International peacekeeping works better when the people trying to do that job pay attention to local conflicts in the countries they are trying to help. November 28, 2011

So says Severine Autesserre,  a Barnard College political scientist who has won the 2012 Grawemeyer Award for Ideas Improving World Order for the ideas set forth in her book, “The Trouble with the Congo: Local Violence and the Failure of International Peacebuilding.”

Drawing from more than 300 interviews and 18 months of field research, Autesserre analyzed a global effort from 2003 to 2006 to curb widespread violence in the Congo. She found the attempt failed because international workers trying to restore peace overlooked the importance of local disputes over land, resources and political power.

Her message that lasting conflict resolution must take place from the bottom up as well as from the top down “holds great promise for the pursuit of peace,” said award jurors.

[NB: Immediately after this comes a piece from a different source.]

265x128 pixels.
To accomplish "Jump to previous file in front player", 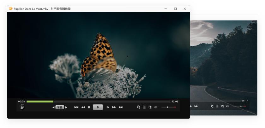I will [76, 107].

Autesserre, who joined Barnard’s faculty in 2007, teaches and does research on civil wars, peacebuilding and peacekeeping, humanitarian aid and African politics. She also conducts a senior research seminar on civil wars and peace settlements at Columbia University’s School of International and Public Affairs.

She has traveled to the Congo regularly since 2001 and has worked with international humanitarian and development agencies in Afghanistan, Kosovo, Nicaragua, India and the United States over the past 12 years.

UofL presents four Grawemeyer Awards each year for outstanding works in music composition, world order, psychology and education. The university and Louisville Presbyterian Theological Seminary jointly give a fifth award in religion. This year’s awards are $100,000 each.